My husband and I were newly married; I was finishing school while my husband worked two jobs. While we had both grown up with pets and wanted a pet of our own, we didn’t think we had time to devote to an animal. And of course, that’s when one shows up: a skinny, long-haired orange kitty with a gorgeous fluffy tail. She was sitting in our driveway one day when we got home. She ran away when we tried to pet her, but she showed up the next day, and the next, and the next. We left food and water outside for her, and she soon learned to trust us. As fate would have it, she was pregnant and gave birth to five sweet kittens on our front porch not long after she adopted us. We found homes for 4 of the kittens, but we kept her (whom we named Elizabeth) and one of the kittens.
She lived with us for nearly 10 years, and grew into the softest, fluffiest cat we had ever seen. Then one day while we were petting her, we felt a swollen area in her left cheek. She was so fluffy that we wouldn’t have noticed if we hadn’t petted her. We took her to the vet, who was concerned, so he did a biopsy. The diagnosis was cancer. I never thought about pets getting cancer. His recommendation was chemotherapy. Everything I had ever heard about chemotherapy included dreadful side effects, but he told us that cats don’t lose their fur or suffer the ill effects like people do. It was a very expensive and time consuming procedure. We had to bring her to the vet once a week for her chemotherapy. But she was our baby and we would do anything, including dipping into our savings, to help her.

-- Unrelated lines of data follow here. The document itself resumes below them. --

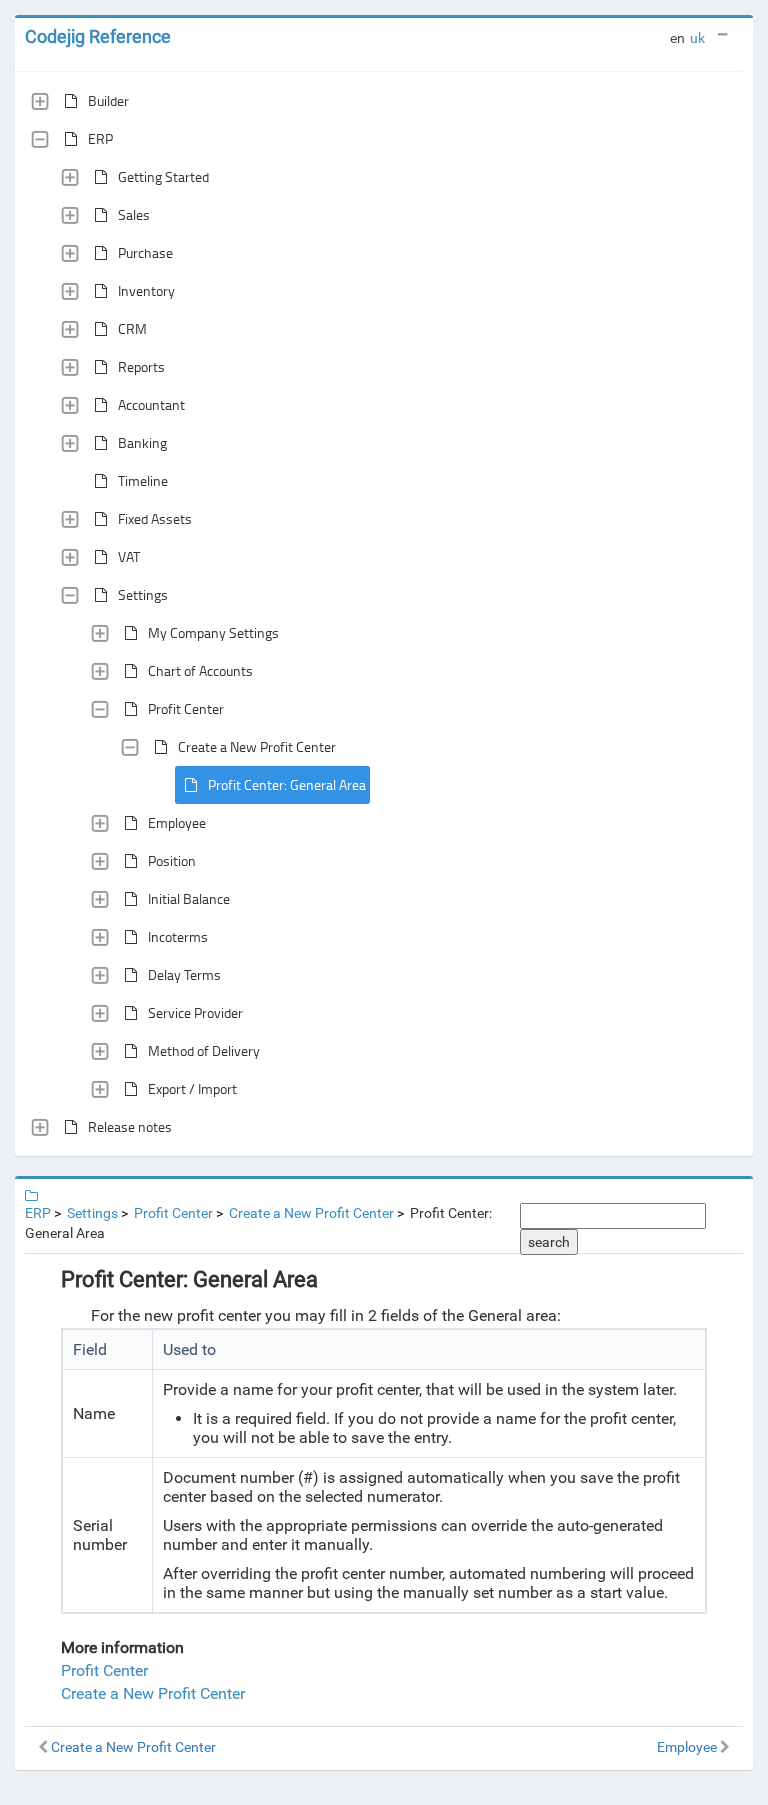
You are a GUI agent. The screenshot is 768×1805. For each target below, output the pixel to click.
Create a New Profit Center (257, 746)
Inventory (146, 290)
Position (172, 860)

After a few weeks, the tumor in her cheek started shrinking. She had to wear a cone because she kept wanting to claw at the tumor area.
One afternoon while we were out, she managed to get out of her cone and scratched at the tumor. She knew it didn’t belong there. She injured herself badly and lost a lot of blood. When we found her, we rushed her to the vet, but by the time we got there, her heart had stopped and they were unable to revive her. We tortured ourselves with so many what-ifs. We knew the chemotherapy had been helping her. But for now, we must find solace in the fact that she is at peace across the Rainbow Bridge.